Key Takeaways:
- LG Energy Solution's Q2 operating profit plunged 77% to 113 billion won
- The battery maker blamed persistent weakness in electric vehicle demand
- The result signals deepening pressure across the EV supply chain
Key Takeaways:

LG Energy Solution said Tuesday its second-quarter operating profit fell 77% to 113 billion won ($73.9 million), as sluggish electric vehicle demand continued to pressure battery sales.
The company attributed the decline to "continued weak EV demand" in its preliminary earnings release. Full quarterly results, including revenue and net profit, have not yet been disclosed.
The 113 billion won profit compares with 491 billion won in the same period a year earlier, marking the steepest quarterly drop for the battery maker in recent years. The company did not provide revenue figures or guidance in the preliminary statement.
The profit collapse adds to mounting evidence that the EV slowdown is deepening, with ripple effects across the battery supply chain. LG Energy Solution, which supplies automakers including General Motors, Ford and Tesla, faces a demand environment that shows no signs of near-term improvement.

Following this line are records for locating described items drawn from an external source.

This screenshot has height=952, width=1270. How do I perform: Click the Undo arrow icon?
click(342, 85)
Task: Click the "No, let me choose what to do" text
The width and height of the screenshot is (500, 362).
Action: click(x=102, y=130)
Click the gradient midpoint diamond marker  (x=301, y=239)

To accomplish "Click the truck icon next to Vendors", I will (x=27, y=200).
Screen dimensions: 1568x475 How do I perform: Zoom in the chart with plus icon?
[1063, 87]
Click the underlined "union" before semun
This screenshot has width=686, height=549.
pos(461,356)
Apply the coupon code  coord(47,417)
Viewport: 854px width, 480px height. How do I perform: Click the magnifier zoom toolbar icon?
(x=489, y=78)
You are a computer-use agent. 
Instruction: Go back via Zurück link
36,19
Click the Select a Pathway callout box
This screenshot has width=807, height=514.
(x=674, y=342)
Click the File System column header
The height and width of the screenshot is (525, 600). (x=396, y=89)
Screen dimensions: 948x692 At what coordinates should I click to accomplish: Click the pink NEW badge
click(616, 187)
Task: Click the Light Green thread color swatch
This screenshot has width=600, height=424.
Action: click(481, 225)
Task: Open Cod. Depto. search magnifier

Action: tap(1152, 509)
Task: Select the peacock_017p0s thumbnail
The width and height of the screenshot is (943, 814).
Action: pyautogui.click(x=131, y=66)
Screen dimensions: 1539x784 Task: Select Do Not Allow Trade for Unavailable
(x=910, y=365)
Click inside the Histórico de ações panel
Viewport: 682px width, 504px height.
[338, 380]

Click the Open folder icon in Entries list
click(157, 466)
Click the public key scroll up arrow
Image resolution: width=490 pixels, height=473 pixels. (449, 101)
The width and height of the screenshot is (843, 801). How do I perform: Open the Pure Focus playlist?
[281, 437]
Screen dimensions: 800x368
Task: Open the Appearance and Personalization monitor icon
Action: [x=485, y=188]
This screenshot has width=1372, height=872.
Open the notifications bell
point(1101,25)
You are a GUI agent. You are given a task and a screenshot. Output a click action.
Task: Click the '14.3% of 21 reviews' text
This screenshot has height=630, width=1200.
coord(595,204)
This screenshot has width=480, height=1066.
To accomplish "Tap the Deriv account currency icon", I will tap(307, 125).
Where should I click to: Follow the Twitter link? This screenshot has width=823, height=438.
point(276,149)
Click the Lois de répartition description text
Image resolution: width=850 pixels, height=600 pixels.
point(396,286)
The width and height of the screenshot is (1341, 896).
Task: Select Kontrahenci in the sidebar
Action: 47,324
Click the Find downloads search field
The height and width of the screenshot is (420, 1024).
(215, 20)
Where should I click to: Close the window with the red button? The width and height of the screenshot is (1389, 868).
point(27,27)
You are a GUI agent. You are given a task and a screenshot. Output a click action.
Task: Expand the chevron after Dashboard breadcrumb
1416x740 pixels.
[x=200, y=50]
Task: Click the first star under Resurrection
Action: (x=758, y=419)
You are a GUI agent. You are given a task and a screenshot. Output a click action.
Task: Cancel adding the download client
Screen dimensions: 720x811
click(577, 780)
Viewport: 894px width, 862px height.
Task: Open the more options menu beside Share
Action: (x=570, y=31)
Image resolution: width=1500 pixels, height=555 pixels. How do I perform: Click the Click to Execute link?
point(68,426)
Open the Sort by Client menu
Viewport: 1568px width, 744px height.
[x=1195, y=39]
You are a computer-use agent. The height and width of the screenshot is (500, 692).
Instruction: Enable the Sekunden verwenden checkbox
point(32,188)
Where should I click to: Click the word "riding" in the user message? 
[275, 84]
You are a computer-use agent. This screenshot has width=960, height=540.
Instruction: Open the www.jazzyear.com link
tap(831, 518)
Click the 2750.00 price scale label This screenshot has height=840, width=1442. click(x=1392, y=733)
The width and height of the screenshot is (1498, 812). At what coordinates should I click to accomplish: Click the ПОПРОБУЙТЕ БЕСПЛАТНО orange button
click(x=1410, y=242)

The warning from LG Energy Solution follows similar signals from peers. Samsung SDI and SK On, South Korea's other major battery makers, have also flagged weakening demand as automakers scale back EV production targets. In China, CATL and BYD's battery division face intensifying price competition amid a glut in battery cell production capacity.
The EV demand slowdown has broad implications for the supply chain. Automakers from Tesla to Ford have cut prices to stimulate sales, compressing margins across the sector. LG Energy Solution's operating margin has narrowed as it grapples with lower factory utilization rates and higher raw material inventory costs, according to people familiar with the matter.
LG Energy Solution shares trade on the KOSPI exchange. The stock has fallen about 35% this year through Monday's close, underperforming the broader South Korean market, as investors priced in weakening demand for battery cells. Analysts at Morgan Stanley and Goldman Sachs have cut their price targets on the stock in recent months, citing the prolonged EV demand downturn.
This article is for informational purposes only and does not constitute investment advice.